Di saat kepercayaan publik kepada jurnalis kembali tumbuh, skandal jurnalisme terbaru muncul di Der Spiegel. Sebuah tragedi di era disrupsi teknologi.
Kantor Der Spiegel berdiri menjulang di HafenCity, Hamburg. Dengan tinggi 61 meter, gedung karya arsitek Denmark Henning Larsen ini langsung terlihat begitu kami keluar dari Central Station pada 3 Desember 2018 lalu. Larsen adalah arsitek yang juga mendesain Copenhagen Opera House, gedung opera nasional di Denmark.
Hari itu, Jaring.id bersama tiga jurnalis Indonesia lainnya (The Jakarta Post, Tempo, dan Suara.com) sengaja berkunjung ke Der Spiegel sebagai rangkaian program kunjungan ke kantor media massa di Jerman yang difasilitasi oleh Komisi Jerman untuk UNESCO.
Sekitar lima menit berjalan kaki dari Central Station, melintasi waterfront yang menjadi salah satu landmark Hamburg, kami tiba di depan kantor Der Spiegel. Kantor seluas 30 ribu meter persegi yang terdiri dari 13 lantai ini berarsitektur modern dengan jendela berbingkai baja putih dan fasad kaca. Sang arsitek, menurut keterangan Der Spiegel, ingin mengambarkan tentang jaringan, transparansi, dan komunikasi, seolah itulah esensi Der Spiegel yang harus dipahami publik.

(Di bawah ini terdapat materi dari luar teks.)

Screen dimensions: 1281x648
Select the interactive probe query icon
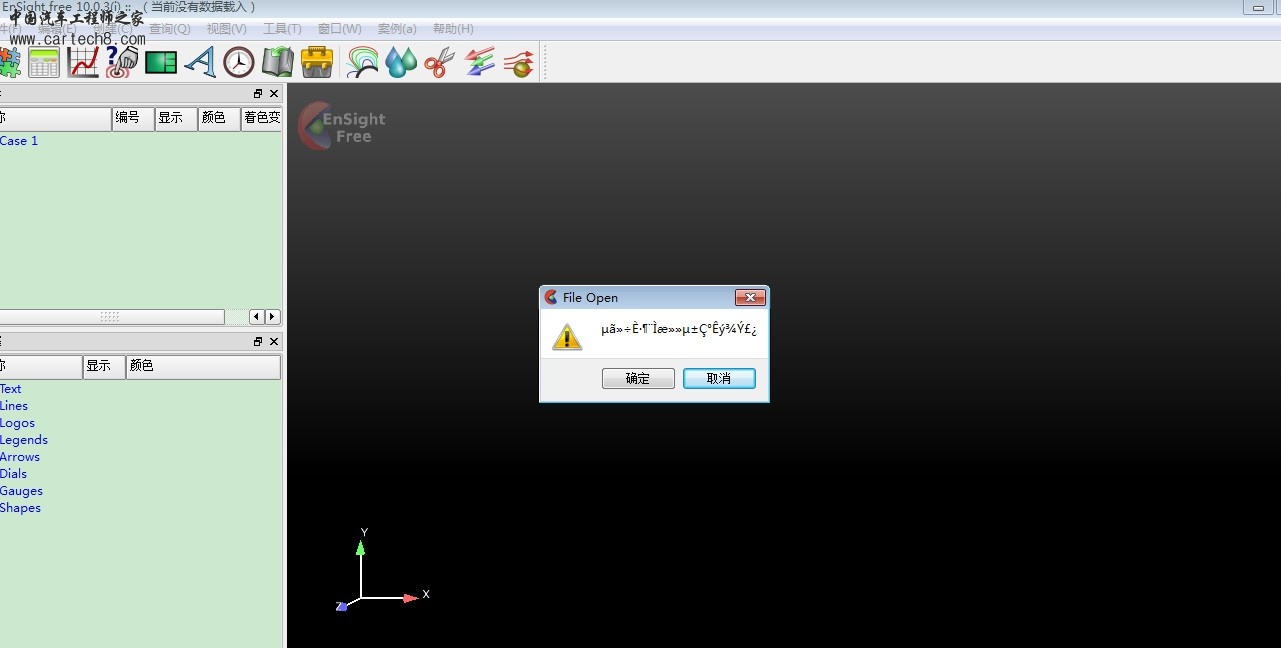(x=121, y=63)
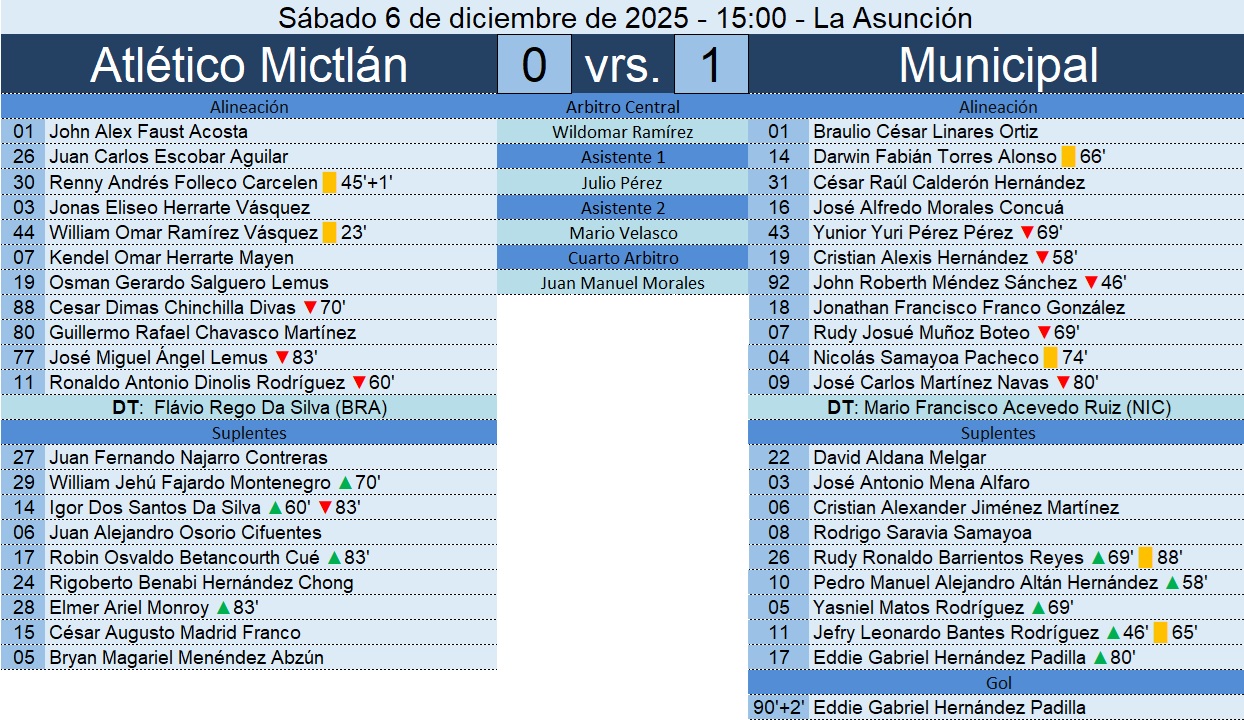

Di lantai 1 gedung, sebuah kalimat menempel pada dinding, terbuat dari huruf timbul, langsung menyedot perhatian kami. “Sagen, was ist.” Katakanlah, apa itu. Di bawah kalimat tersebut, tanda tangan milik Rudolf Augstein.

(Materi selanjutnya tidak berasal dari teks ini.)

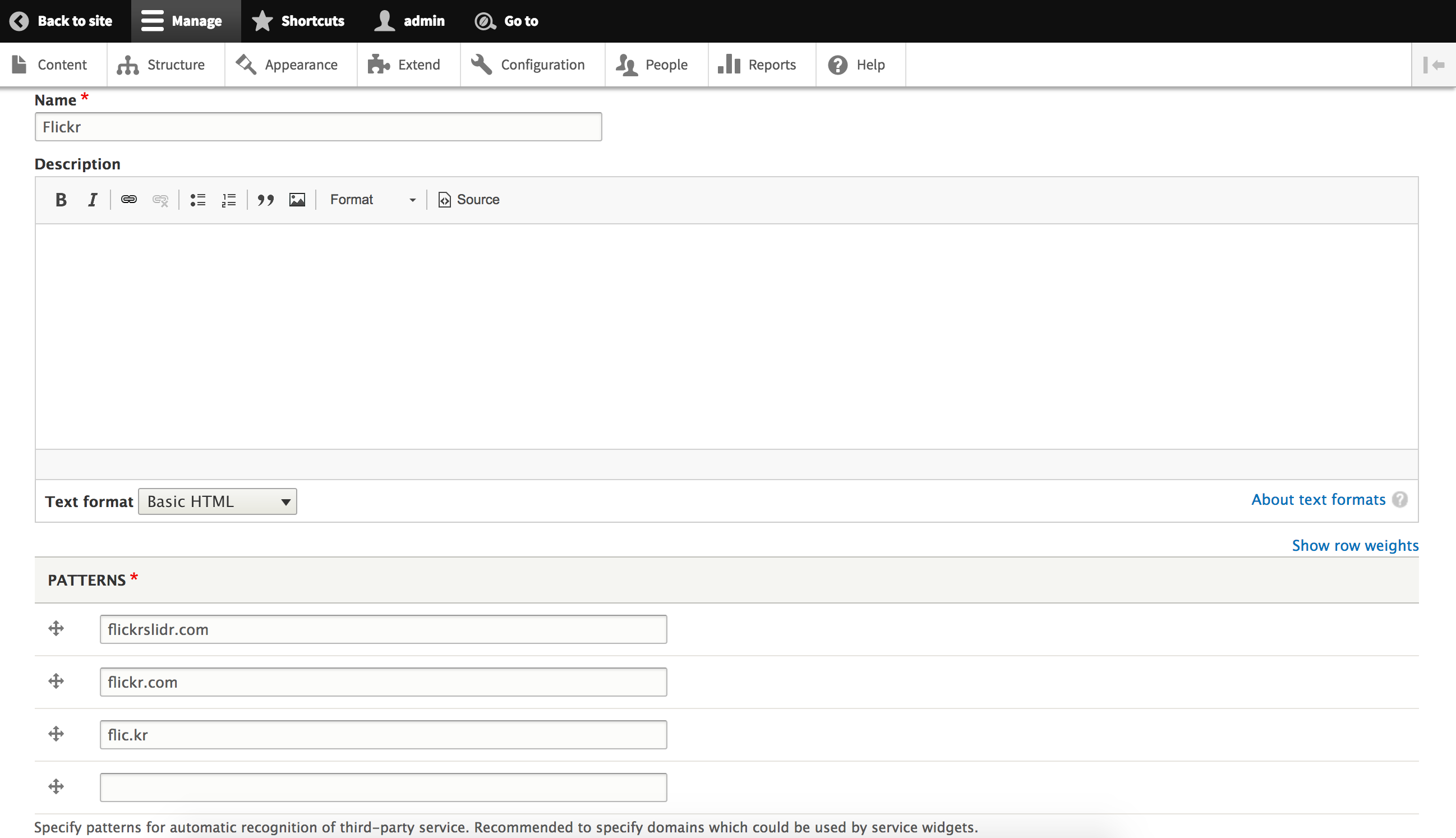
Task: Click the Italic formatting icon
Action: 92,199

Augstein adalah pendiri Der Spiegel. Ia meninggal pada 7 November 2002, dua hari setelah merayakan ulang tahunnya yang ke-79.
Der Spiegel berdiri pada tahun 1946 sebagai majalah investigasi yang terbit mingguan. Fokus pemberitaannya terkait dengan penyalahgunaan kekuasaan dan penyelewengan kepentingan publik. Di tahun 1961, Augstein dan sejumlah jurnalis Der Spiegel berurusan dengan Menteri Pertahanan Jerman Franz Josef Strauss gara-gara Der Spiegel memberitakan skandal suap dalam pembangunan fasilitas militer. Gara-gara pemberitaan ini, Der Spiegel dituduh menyebarluaskan rahasia negara. Akibatnya, Augstein dan sejumlah jurnalis Der Spiegel ditangkap dan ditahan selama 103 hari.

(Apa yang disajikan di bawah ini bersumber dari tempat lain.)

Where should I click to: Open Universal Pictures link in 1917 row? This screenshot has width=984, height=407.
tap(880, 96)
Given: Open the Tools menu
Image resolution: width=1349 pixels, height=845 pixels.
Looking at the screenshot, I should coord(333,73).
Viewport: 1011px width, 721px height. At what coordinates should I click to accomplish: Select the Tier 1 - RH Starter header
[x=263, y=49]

Penangkapan tersebut menjadi perhatian publik. Ribuan orang turun ke jalan memprotes penahanan tersebut. Isu kebebasan pers mencuat ke permukaan. Skandal ini kemudian diakhiri dengan mundurnya Strauss dari jabatan dan dibebaskannya para jurnalis Der Spiegel.
“Oplah majalah Der Spiegel saat itu mencapai satu juta,” ujar jurnalis Der Spiegel, Jurgen Dahkamp, yang menjumpai kami di lantai 10 kantor Der Spiegel, Senin sore 3 Desember 2018. Der Spiegel sejak saat itu dikenal sebagai majalah mingguan investigasi terkemuka di Jerman.
Namun sejak era digital, tiras Der Spiegel merosot. “Hari ini, oplah kami hanya sekitar 700.000,” ujar Dahkamp. Oplah tersebut tetap tergolong besar jika dibandingkan oplah media cetak di Indonesia.
Menyiasati merosotnya oplah dan menjaga keberlanjutan Der Spiegel, sejak tahun 2011, perusahaan media tersebut merilis Spiegel Online. Meski Der Spiegel telah memiliki website sendiri sejak 1995, namun Spiegel Online digarap serius sejak tahun 2011 sebagai bagian terpisah dari majalah Der Spiegel. Para jurnalis yang bekerja di newsroom Der Spiegel dan Spiegel Online dibedakan. “Ada 150 jurnalis yang bekerja untuk Spiegel Online,” ujar jurnalis Spiegel Online, Nicolai Kwasniewski.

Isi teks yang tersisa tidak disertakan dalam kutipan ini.